18/12/2010

TIDINGS OF COMFORT AND JOY


“FORTIFIED IN THEIR FRONT PARLOURS,” wrote Geoffrey Hill, the most important living English poet, “at Yuletide men are the more murderous. Drunk, they defy battle-axes.” Hill was writing this in the Mercian Hymns, his famous collective “prose poem” which combines some elements of the history of England with his own personal life. One day he will be seen as the most intelligent and interesting English language poet of the last couple of centuries; for the moment I am content to tell a wider world his poetic view of getting “bladdered” at Christmas in Britain.

WHILST AGREEING WHOLEHEARTEDLY WITH HILL as to the murderous aspect of getting out of one’s skin at Yuletide, I would like to add that it is also the time when men, rather than being merry and thus courageous, become more suicidal than at any time of the year except in Nordic countries, when suicide can be happily practised at any time of the year under the supervision of the government, or in Switzerland, where suicide is becoming a verb; as in, “Hello. I’ve come to this clinic to suicide my mother, who is very ill.”

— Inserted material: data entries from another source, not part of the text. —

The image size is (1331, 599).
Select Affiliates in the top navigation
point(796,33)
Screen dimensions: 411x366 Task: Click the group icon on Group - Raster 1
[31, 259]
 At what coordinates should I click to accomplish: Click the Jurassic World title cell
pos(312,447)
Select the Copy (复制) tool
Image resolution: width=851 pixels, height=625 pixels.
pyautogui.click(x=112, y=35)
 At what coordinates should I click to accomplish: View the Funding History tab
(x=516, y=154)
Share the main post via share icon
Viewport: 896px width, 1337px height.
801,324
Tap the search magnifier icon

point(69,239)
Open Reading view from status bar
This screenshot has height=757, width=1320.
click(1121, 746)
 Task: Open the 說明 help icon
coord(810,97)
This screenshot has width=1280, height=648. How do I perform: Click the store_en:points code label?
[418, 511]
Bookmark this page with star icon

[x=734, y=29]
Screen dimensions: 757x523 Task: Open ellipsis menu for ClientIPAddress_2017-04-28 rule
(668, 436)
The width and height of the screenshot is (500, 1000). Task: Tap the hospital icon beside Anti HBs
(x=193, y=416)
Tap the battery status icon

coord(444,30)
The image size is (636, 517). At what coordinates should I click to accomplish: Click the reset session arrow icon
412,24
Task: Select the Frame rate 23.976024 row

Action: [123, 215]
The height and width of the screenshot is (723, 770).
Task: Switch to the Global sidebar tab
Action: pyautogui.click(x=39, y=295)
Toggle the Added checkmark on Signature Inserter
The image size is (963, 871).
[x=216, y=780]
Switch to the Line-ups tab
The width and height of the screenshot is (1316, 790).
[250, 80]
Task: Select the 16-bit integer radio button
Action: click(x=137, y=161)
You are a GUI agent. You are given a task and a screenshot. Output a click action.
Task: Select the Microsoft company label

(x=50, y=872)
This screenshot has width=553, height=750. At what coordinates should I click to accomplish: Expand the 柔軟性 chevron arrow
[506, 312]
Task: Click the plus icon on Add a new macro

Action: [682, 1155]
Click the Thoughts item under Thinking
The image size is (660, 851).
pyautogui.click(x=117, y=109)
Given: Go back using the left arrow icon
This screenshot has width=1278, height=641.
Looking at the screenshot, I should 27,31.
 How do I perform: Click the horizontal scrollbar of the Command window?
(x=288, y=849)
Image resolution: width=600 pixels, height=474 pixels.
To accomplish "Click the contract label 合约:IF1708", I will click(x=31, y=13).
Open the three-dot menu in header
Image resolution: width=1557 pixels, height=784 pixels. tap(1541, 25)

BESIDES GOOD OLD FASHIONED SUICIDE, there is also a dramatic increase in domestic violence. Women, according to many campaigning websites and agencies, are five times more likely to take a beating from their husbands during the twelve days of Christmas than at any other time. Over fifty percent of women who become battered wives suffer their first beating at this time, and most of them will, in the spirit of the season, forgive their husbands, boyfriends or “civil partners” after the latter have promised resolutions for the New Year.

HOPELESS RESOLUTIONS, IT SEEMS, as January is by far the record month for divorce applications in the United Kingdom. All of this suggests the extreme dangers of a society putting about the ideals of goodwill, solidarity, kindness, comfort, joy and peace to all men while cutting jobs, reducing benefits and increasing prices and taxes; anyone who is not exactly experiencing comfort and/or joy will either get wrecked on cheap booze from the local three-for-two supermarket, hang themselves/put their heads in the oven where the turkey ought to be, or become criminally violent. Or all three, although naturally not in this order.

MOST LIKELY NONE OF THESE THINGS will befall me. At the moment I am in Portugal again, in my mountain retreat, where I have come to distribute small but significant gifts to some of the villagers and to fraternize with the local political leaders. And then on again, despite the frightening news of a shutting down of airports, home to England, where what awaits me is the picture above. Christmas greetings to everyone!